[Extracted text — start]

Like it or not, hybrid work is here to stay and organisations trying to enforce pre-pandemic rules are facing resistance. Dan Schawbel suggests how this challenging transformation can be well managed.
In the rapidly evolving landscape of contemporary work, hybrid work models have emerged as a transformative force, challenging traditional notions of office-based employment.
As organisations grapple with the decision to embrace hybrid work, a critical aspect that demands careful consideration is the return on investment (ROI). ROI is important as it serves as a quantitative measure of the effectiveness and success of the hybrid work model.
However, despite the powerful benefits of looking at ROI, this type of analysis is rarely done when organisations are adopting or changing their hybrid work strategy. Instead, we often see decisions about work policies being handed down by senior leadership, based solely on their personal beliefs about how things ”should” be.

[Extracted text — finish]

■ **Check your understanding**:
1. In the article on hybrid work, what purpose does ROI serve?
2. Resume the article on hybrid work, starting after its last sentence.
The data that comes next is separate from the article on hybrid work.

[Information shown — start]

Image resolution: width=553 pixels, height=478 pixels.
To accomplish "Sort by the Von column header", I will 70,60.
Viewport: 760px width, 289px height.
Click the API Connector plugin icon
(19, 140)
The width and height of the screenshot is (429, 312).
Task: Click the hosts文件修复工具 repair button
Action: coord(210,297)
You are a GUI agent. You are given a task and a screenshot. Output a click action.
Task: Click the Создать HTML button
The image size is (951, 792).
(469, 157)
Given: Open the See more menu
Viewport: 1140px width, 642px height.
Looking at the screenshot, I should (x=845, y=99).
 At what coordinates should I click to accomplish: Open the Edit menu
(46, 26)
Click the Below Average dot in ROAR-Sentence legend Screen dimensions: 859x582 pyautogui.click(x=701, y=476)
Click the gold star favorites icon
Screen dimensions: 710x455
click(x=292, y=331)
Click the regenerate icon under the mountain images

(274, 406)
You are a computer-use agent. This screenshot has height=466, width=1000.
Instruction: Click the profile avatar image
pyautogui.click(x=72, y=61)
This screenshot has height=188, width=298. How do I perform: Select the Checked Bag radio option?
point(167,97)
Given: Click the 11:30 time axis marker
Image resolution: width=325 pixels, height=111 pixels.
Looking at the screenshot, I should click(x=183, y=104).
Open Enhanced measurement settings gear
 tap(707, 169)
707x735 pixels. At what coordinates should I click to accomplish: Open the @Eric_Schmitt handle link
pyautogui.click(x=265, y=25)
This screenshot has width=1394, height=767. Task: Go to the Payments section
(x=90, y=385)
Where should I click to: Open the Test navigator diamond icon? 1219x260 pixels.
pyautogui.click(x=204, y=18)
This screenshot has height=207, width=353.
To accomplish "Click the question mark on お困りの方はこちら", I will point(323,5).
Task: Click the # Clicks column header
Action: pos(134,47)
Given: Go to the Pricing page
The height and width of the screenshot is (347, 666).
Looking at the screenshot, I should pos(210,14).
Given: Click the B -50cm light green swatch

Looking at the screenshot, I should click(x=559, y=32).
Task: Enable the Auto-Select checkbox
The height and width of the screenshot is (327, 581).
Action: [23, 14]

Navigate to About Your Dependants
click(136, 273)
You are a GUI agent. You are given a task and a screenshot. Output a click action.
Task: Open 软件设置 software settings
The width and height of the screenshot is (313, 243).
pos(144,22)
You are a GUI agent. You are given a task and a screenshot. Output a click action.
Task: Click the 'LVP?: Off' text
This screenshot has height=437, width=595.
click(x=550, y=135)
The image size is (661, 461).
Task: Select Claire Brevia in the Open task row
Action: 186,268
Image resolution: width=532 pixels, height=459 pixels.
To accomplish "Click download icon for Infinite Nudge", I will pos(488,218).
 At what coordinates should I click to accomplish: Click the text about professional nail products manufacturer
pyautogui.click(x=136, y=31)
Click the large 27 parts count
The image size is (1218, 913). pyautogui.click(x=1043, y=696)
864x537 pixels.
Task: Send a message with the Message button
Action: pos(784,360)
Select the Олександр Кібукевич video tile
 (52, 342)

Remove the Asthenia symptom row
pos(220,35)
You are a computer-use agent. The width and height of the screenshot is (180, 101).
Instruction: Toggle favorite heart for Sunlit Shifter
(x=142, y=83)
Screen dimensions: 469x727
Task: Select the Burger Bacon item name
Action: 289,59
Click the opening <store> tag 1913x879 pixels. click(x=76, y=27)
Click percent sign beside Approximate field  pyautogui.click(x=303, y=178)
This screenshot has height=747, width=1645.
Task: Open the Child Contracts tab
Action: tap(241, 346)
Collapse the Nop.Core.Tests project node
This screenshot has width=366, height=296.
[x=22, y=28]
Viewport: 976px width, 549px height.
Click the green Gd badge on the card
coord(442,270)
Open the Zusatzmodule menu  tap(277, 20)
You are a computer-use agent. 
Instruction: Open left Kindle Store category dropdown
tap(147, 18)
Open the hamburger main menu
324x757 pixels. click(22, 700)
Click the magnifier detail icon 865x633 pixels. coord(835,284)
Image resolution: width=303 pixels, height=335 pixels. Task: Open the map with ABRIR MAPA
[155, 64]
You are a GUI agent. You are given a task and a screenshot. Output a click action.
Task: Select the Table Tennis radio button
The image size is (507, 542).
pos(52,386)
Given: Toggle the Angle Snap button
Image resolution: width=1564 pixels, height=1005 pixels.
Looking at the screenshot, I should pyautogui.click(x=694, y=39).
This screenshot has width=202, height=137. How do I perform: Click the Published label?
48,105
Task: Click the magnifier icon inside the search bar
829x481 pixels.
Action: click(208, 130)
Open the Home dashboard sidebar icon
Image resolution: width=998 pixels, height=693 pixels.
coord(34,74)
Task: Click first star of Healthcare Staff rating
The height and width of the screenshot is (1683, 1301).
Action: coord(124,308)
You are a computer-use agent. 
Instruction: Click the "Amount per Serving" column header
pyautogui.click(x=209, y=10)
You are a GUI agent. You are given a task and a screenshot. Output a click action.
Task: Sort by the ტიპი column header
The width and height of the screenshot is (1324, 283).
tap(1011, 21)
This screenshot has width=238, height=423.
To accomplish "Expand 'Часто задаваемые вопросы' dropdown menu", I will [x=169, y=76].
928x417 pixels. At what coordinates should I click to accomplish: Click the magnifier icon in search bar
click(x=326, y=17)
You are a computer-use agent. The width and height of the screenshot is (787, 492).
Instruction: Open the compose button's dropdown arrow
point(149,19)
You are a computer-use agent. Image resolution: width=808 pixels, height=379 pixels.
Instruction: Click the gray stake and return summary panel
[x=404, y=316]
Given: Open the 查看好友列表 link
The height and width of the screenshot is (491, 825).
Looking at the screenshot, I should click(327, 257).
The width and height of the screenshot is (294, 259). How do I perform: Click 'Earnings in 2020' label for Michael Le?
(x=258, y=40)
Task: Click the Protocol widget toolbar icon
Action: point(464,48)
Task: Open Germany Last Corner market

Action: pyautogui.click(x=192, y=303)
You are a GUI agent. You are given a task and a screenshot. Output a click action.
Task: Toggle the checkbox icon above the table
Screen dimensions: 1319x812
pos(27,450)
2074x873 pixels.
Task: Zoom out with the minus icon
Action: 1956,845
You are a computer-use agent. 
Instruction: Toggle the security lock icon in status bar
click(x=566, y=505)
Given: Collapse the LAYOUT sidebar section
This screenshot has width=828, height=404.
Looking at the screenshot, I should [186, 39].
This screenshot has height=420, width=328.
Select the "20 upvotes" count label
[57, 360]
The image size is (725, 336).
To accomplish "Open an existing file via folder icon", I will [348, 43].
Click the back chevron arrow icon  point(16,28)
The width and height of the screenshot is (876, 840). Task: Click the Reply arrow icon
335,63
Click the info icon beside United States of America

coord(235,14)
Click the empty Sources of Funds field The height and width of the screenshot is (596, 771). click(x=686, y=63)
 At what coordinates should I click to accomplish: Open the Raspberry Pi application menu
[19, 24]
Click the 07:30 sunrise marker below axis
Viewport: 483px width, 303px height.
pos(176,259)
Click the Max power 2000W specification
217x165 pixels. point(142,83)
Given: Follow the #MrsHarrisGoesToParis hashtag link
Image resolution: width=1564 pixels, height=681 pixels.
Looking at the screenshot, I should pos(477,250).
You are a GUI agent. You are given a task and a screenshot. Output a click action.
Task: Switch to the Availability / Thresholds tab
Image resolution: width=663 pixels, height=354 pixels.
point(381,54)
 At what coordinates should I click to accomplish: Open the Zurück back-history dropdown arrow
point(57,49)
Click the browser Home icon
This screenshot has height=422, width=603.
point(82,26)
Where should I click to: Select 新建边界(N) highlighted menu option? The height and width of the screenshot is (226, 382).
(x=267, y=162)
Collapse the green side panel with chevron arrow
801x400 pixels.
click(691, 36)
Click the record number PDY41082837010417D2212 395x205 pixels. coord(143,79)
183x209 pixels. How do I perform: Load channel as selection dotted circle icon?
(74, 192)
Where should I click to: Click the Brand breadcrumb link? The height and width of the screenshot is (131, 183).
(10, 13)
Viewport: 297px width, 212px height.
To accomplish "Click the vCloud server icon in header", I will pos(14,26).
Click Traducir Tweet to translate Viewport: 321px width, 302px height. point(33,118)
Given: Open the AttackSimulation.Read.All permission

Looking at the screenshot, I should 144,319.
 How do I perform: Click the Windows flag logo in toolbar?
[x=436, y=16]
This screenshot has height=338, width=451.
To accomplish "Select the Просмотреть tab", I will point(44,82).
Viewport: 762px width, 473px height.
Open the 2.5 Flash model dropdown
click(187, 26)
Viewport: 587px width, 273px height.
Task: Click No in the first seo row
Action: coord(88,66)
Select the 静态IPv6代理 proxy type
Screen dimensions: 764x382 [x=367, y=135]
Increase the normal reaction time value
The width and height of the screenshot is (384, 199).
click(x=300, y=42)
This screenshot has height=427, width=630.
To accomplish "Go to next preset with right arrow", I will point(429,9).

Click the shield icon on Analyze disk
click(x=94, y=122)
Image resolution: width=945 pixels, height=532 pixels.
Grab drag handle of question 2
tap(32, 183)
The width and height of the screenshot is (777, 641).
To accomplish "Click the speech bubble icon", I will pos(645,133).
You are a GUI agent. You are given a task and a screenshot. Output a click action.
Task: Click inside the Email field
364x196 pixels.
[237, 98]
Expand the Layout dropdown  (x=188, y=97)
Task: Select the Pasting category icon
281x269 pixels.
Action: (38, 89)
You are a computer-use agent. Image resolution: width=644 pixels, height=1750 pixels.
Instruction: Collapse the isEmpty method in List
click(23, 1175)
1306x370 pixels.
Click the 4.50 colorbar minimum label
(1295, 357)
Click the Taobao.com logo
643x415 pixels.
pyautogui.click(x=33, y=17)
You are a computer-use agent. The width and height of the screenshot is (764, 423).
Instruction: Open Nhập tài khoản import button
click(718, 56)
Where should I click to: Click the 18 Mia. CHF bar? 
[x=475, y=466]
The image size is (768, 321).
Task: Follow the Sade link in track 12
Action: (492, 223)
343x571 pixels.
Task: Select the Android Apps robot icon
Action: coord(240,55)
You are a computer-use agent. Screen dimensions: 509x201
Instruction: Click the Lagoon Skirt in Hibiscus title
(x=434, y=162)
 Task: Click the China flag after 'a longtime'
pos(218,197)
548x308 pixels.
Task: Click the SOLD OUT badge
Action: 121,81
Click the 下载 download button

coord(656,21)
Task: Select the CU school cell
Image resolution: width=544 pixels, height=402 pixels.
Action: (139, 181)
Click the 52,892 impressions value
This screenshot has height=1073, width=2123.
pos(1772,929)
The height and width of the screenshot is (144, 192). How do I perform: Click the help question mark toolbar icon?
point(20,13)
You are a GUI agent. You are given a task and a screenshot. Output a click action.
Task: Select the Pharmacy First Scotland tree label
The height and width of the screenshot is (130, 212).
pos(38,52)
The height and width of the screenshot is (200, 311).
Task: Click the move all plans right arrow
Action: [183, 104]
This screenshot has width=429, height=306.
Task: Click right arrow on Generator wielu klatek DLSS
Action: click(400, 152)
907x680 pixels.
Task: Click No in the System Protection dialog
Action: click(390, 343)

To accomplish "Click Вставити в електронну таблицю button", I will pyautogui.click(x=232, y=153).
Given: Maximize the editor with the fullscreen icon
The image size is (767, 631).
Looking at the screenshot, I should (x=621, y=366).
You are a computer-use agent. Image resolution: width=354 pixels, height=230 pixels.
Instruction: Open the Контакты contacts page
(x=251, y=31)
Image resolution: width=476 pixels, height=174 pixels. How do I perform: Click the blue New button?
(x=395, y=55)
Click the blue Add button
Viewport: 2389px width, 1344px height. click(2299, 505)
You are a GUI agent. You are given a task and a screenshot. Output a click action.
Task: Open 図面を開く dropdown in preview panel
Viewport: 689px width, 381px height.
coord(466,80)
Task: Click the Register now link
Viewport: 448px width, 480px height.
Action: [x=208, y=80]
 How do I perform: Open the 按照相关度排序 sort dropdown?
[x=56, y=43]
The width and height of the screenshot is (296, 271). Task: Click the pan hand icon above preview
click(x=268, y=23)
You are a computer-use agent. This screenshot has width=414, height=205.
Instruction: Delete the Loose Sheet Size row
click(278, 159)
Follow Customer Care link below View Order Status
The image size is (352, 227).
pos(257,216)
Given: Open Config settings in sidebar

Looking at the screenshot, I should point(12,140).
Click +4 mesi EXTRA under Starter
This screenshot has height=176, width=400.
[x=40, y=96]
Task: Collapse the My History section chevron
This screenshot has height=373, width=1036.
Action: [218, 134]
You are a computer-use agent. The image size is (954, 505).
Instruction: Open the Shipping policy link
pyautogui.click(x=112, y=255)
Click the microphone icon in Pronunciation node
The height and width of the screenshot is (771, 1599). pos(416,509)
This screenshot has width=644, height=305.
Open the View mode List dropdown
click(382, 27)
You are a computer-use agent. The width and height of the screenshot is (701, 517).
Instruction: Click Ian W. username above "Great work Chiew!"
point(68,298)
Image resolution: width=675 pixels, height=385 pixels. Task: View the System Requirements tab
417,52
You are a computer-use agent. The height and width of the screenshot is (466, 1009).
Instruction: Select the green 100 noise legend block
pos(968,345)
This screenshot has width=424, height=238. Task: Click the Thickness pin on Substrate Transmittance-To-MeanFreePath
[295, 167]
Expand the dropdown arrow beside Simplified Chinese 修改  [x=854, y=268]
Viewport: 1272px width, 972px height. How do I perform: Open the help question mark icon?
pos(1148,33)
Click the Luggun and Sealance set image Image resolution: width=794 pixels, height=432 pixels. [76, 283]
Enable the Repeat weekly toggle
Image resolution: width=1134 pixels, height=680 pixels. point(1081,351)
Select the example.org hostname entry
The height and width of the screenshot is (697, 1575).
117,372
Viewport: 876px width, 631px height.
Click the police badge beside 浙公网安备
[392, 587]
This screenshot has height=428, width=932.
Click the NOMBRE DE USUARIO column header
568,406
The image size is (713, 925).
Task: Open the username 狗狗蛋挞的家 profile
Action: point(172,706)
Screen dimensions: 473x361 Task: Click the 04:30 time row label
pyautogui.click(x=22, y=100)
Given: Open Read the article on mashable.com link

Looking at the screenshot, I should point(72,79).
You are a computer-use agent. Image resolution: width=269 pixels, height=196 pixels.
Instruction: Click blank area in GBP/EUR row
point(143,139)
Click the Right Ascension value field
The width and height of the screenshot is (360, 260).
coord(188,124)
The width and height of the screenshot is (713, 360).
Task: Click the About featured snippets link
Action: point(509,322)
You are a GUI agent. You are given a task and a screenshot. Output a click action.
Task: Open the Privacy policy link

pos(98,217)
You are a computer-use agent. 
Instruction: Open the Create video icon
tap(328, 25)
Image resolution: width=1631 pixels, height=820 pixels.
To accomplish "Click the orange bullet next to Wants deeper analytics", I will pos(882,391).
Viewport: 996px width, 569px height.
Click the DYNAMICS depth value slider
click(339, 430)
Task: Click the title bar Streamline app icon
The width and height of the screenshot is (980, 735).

[Information shown — finish]

■ **Results for each task**:
1. ROI serves as a quantitative measure of the effectiveness and success of the hybrid work model.

2.
I’ll delve into the multifaceted dimensions of the ROI of hybrid work, exploring productivity gains, real estate cost savings, employee satisfaction, talent retention and acquisition, and increases in collaboration and innovation.
Productivity gains: Central to the ROI of hybrid work is the prospect of heightened productivity. The flexibility inherent in hybrid models empowers employees to tailor their work environment to suit their needs. Freed from the constraints of a fixed office location, individuals can optimise their workflow, potentially leading to increased efficiency.
Studies have suggested that reduced commuting times, personalised workspaces, and improved work-life balance contribute positively to employee performance.
Greater collaboration and innovation: One of the main benefits of a well-executed hybrid work strategy is its ability to boost collaboration and strengthen work relationships. The combination of in-person interactions and virtual collaboration can create a dynamic work ecosystem where diverse perspectives converge, leading to richer discussions and innovative problem-solving.
To achieve this, organisations must invest in strategies that foster a culture of teamwork, open communication, and knowledge-sharing. They also need to ensure their team members have the right digital collaboration tools to facilitate seamless communication and real-time collaboration. The ability to sustain a culture of innovation and creativity is a crucial factor influencing the long-term ROI of hybrid work.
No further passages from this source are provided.